Le fil (amoureux) qui relie tous les épisodes des « Cèdres du Kangchenjunga » est en réalité assez fragile, hésitant entre deux héros principaux, qui se cherchent jusqu'à la fin sans parvenir à tisser entre eux la trame d'une vraie aventure. le rythme du texte m'a paru inégal, avec des passages très lents et des accélérations soudaines, telles un roulé de dés qui nous projetterait d'un coup six cases de « jeu de l'oie » plus loin. Dans le même ordre d'idées, l'alternance entre les passions platoniques confiées au papier, diluées souvent dans des cartes postales touristiques, et les épisodes de rencontres physiques, aussi impulsifs que fugaces, m'apparaît mal balancée.

Autant les deux personnages principaux sont fouillés dans leur approche de l'existence (bien que seules soient explorés quelques facettes de leur personnalité), autant les autres intervenants du récit sont-ils délaissés.
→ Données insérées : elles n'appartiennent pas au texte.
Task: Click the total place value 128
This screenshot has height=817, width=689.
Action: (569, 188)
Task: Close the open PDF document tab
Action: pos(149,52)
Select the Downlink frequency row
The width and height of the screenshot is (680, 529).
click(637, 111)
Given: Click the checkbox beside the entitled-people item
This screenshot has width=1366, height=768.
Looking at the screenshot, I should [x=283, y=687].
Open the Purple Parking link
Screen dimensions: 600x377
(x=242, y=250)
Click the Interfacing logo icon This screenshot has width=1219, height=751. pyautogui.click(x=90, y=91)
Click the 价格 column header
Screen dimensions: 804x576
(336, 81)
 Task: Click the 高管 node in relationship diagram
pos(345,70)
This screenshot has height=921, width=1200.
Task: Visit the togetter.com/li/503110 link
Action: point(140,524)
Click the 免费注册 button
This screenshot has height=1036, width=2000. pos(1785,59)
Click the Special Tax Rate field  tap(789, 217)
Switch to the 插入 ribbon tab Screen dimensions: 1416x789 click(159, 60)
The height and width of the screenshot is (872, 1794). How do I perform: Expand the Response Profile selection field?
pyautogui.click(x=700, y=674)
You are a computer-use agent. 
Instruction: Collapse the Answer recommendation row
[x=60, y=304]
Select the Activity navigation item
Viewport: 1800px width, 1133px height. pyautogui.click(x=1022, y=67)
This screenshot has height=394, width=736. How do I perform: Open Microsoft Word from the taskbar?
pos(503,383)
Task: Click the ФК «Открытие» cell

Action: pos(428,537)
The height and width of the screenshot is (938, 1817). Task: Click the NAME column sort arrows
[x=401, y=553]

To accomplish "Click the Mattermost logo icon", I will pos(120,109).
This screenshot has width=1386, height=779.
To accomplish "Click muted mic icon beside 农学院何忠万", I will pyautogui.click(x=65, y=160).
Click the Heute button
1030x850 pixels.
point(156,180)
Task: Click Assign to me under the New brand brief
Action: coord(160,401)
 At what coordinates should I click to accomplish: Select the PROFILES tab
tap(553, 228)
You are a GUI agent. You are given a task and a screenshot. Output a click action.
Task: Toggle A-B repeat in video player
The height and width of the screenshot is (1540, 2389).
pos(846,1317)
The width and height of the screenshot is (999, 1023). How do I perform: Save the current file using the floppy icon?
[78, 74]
Soit parce qu'ils ont l'air « au balcon », quasi transparents, malgré leur lien de proximité avec les héros du livre, comme privés du droit d'influencer le cours de l'histoire. Soit parce qu'ils occupent une place clé dans un des chapitres puis qu'ils s'évaporent littéralement dans la suite. Même le personnage clé de l'épilogue n'apparaît qu'une page avant la fin du texte.

Reste enfin une petite gène, plus personnelle, qui a altéré mon plaisir de lecture et qui me laisse toujours mal à l'aise la dernière page tournée... L'histoire d'amour qui se noue entre un grand-père (au profil en tout point séduisant) et une étudiante « en recherche », de quarante ans sa cadette, est un sujet intéressant à mettre en mots, en raison précisément de son caractère « impossible ». À condition toutefois de la décortiquer sous toutes ses facettes, de l'assumer dans toutes ses conséquences. La relation peu claire entre Hélène et Philippe (ou plutôt entre Philippe et Hélène), qui ne s'avoue pas comme telle avant la moitié du livre, reste essentiellement sublimée. Sous ses allures charmantes, (faussement) innocentes, cet amour ne sonne pas juste. L'émoi affectif n'excuse pas tout, même idéalisé. En particulier chez deux êtres dont Eric Jacquet-Lagrèze nous décrit si finement la soif d'éthique.

Nous savons que l'amour frappe sans prévenir, que Cupidon se joue des différences d'âge, que la passion rend aveugle, nous transporte et nous égare… Mais nous avons appris aussi qu'il faut gérer en parallèle tout ce qu'une telle pulsion bouscule dans nos vies et celle de nos proches. L'amour construit, mais il détruit aussi, souvent. Surtout lorsqu'on est déjà engagé avec quelqu'un d'autre (dont on voudrait conserver l'amour). Surtout quand les sentiments se mélangent, sur trois générations. Ces « dégâts collatéraux » ne sont pas abordés dans l'histoire, ni même esquissés. Les confusions subsistent, malgré l'épilogue qui se voudrait un « happy end ».

Que ces derniers propos ne découragent surtout pas d'autres lecteurs de se laisser transporter par ce bel écrit. S'il n'est pas charpenté comme un roman habituel, « Les Cèdres du Kangchenjunga » nous offre un vrai condensé de vie, un merveilleux « tête à coeur » avec un auteur hors norme. Eric Jacquet-Lagrèze se livre avec passion, générosité et tendresse, lui qui à justement atteint l'âge où l'existence se met en perspective, avec ses questionnements et ses attentes secrètes. On l'y découvre fort et vulnérable à la fois, riche d'aventures à raconter et de conseils à distiller aux hommes et femmes d'un monde en mutation. Je me réjouis de découvrir ses autres créations.